**RECORDS FOR THE TASK:**
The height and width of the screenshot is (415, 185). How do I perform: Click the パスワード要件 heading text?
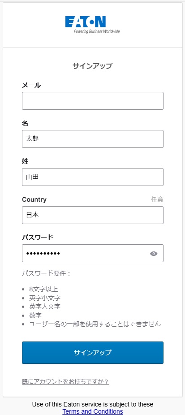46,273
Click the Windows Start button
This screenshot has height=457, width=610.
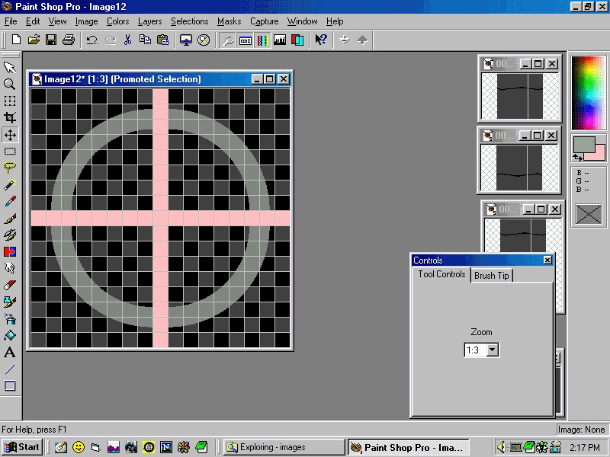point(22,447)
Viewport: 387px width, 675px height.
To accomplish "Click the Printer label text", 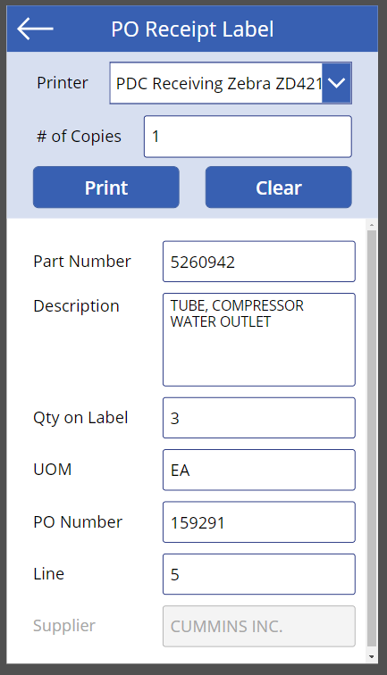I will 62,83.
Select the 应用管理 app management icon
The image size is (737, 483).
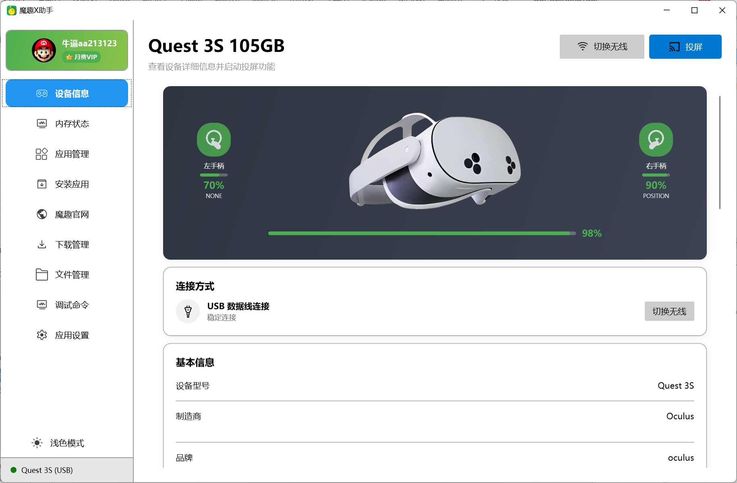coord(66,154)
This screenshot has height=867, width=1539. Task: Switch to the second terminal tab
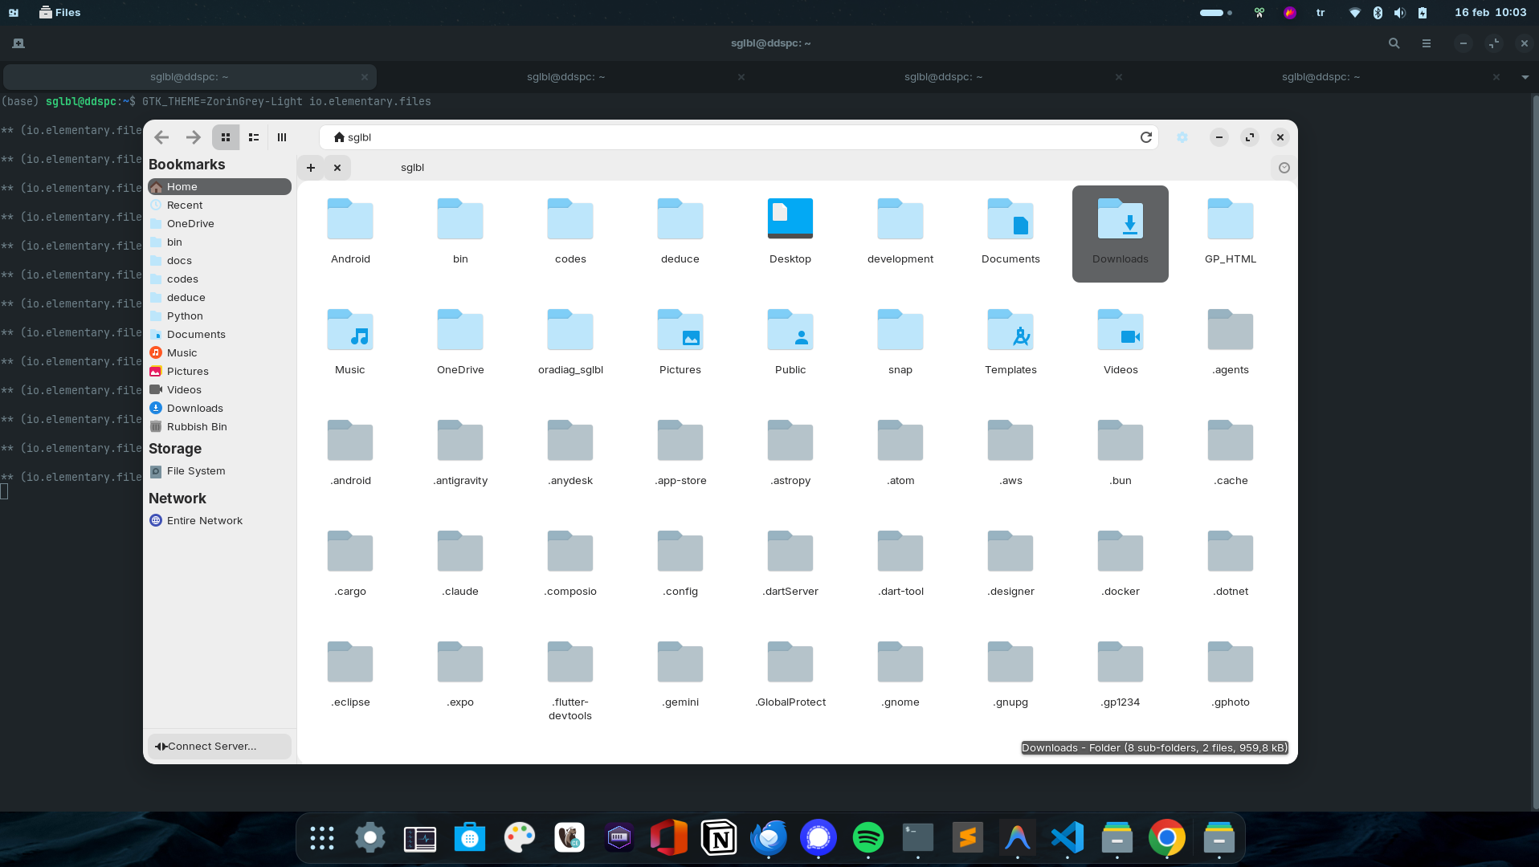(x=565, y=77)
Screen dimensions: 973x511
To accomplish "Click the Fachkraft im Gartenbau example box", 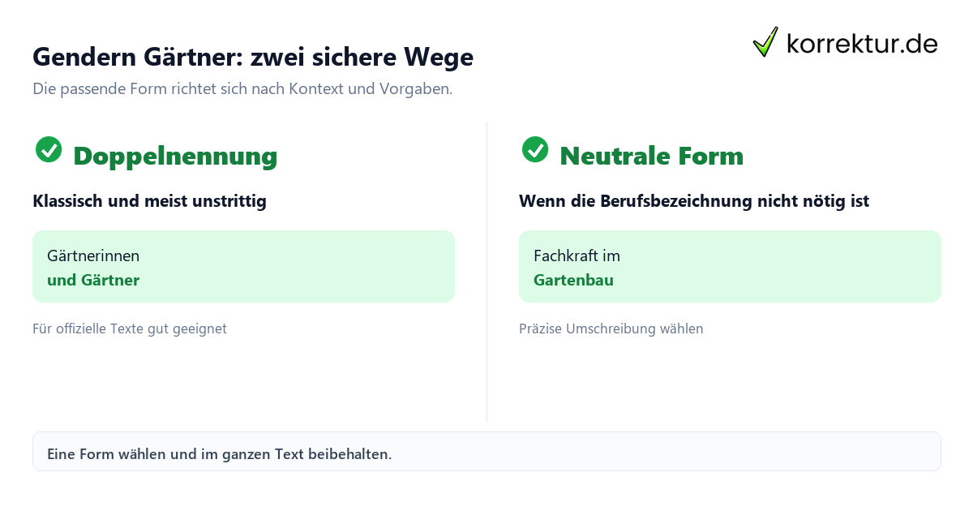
==
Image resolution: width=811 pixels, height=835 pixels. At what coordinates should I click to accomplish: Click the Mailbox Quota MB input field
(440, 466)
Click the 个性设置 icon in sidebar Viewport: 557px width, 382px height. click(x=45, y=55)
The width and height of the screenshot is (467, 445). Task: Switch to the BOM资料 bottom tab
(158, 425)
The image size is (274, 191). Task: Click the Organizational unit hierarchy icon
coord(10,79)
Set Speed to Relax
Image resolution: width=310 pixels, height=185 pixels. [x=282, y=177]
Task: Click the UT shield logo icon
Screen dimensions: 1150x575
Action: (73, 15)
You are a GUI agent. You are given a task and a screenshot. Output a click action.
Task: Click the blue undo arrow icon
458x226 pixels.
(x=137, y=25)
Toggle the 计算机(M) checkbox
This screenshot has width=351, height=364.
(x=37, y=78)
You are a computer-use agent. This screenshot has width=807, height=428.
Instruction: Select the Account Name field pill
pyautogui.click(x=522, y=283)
--
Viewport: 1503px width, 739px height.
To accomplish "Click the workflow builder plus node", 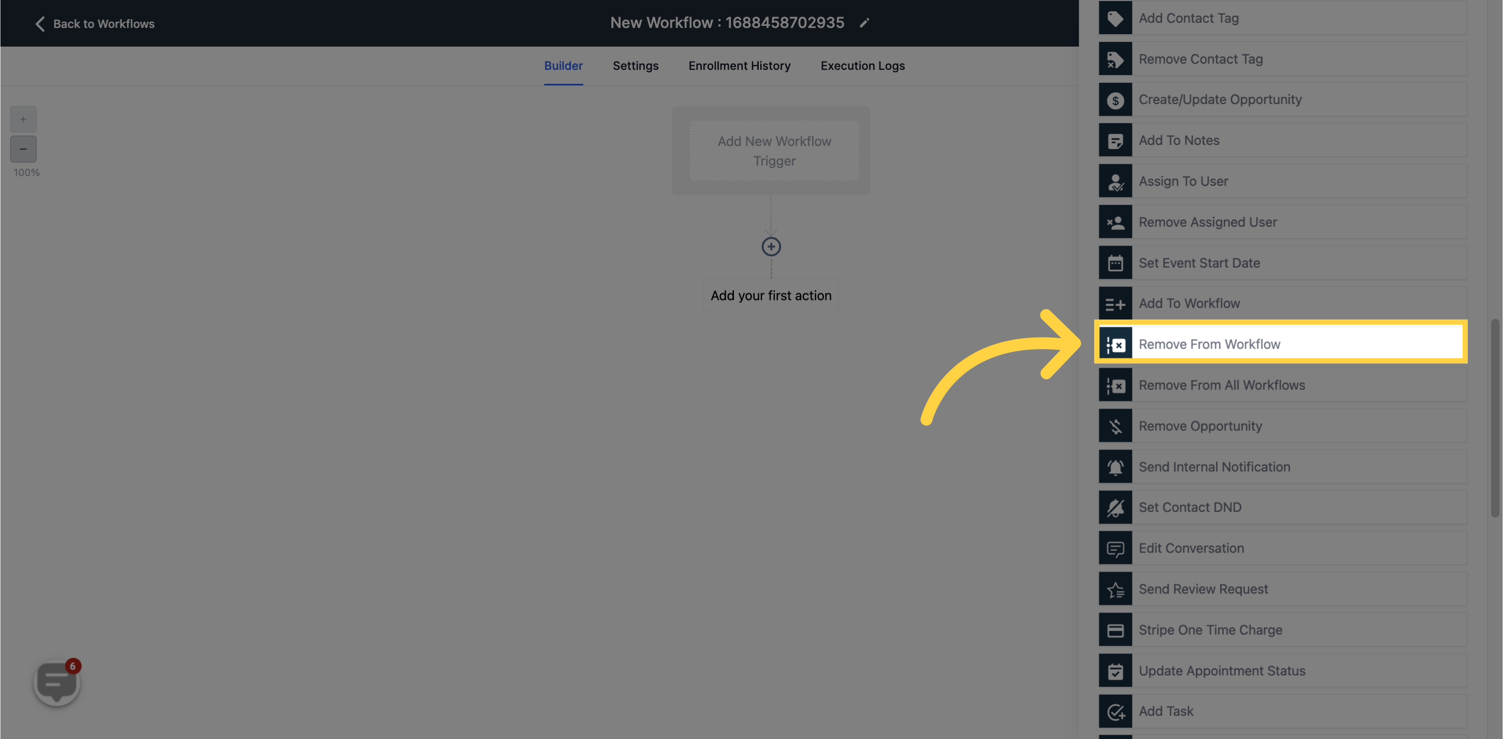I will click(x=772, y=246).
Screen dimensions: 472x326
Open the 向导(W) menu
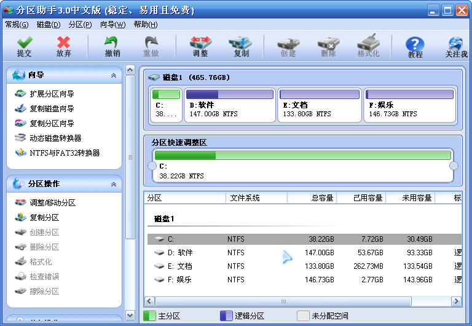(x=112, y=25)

**ABOUT THIS EXERCISE:** Find the word "agent" in the listing above, then copy each line where it turns up.

**SOLUTION TO THIS EXERCISE:**
You are a GUI agent. You are given a task and a screenshot. Output a click action.
You are a computer-use agent. This screenshot has width=807, height=428.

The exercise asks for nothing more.